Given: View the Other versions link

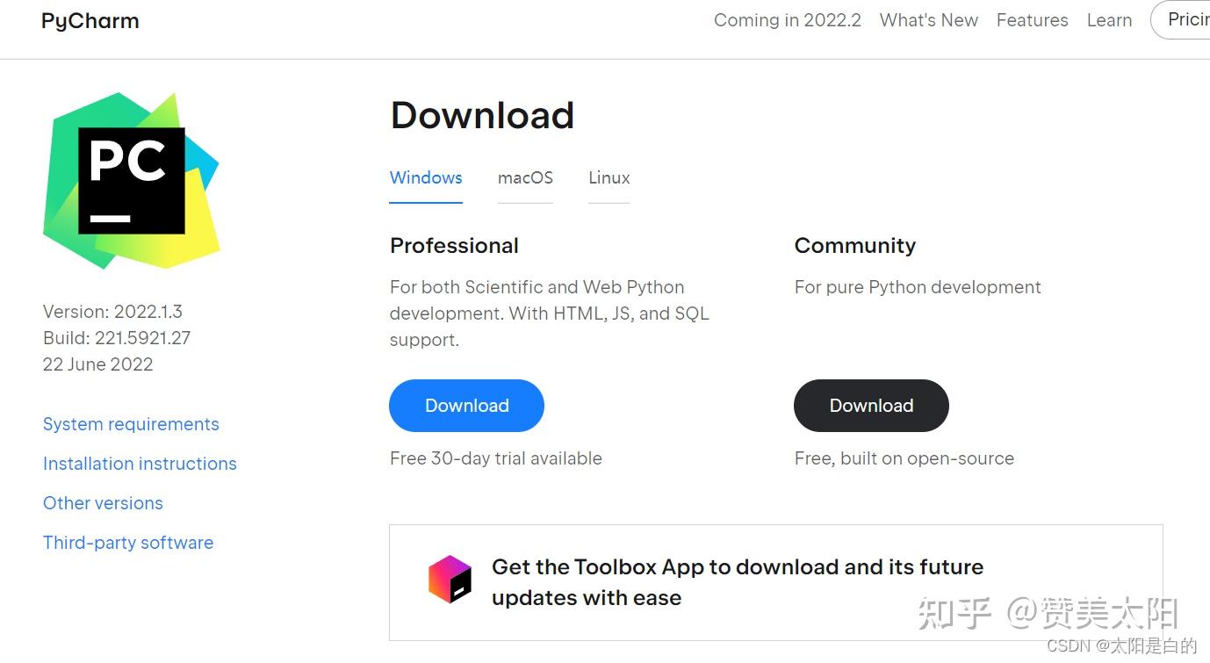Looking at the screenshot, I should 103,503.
...
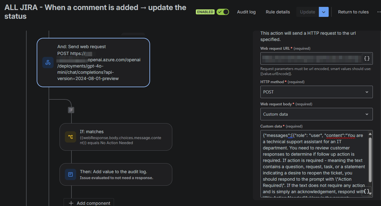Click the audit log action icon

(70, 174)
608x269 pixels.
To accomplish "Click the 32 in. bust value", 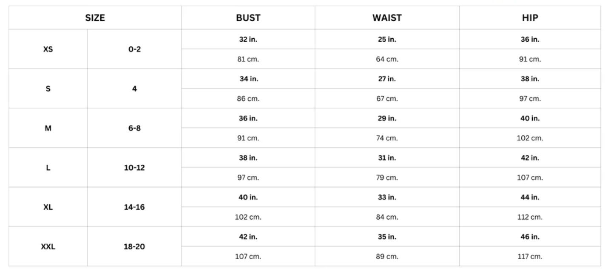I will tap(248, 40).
...
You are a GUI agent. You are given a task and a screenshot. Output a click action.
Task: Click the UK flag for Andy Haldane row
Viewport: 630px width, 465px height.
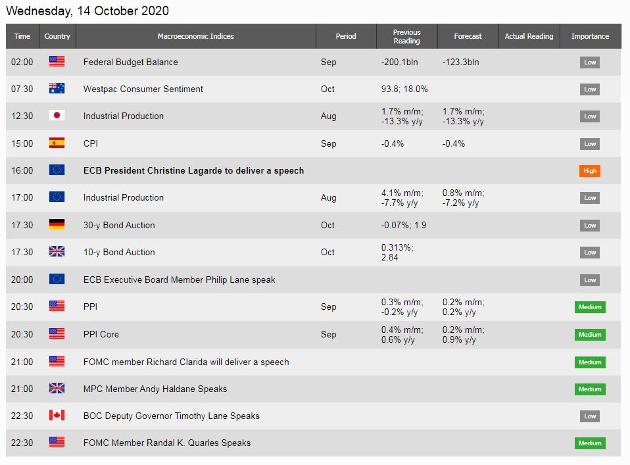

→ **EXERCISE**: Of the entries above, transcribe exactly those lines that fall between the line containing "Task: Click the UK flag for Andy Haldane row" and the line containing "Viewport: 630px width, 465px height.", together with those two lines.

→ **TASK RESULT**:
Task: Click the UK flag for Andy Haldane row
Viewport: 630px width, 465px height.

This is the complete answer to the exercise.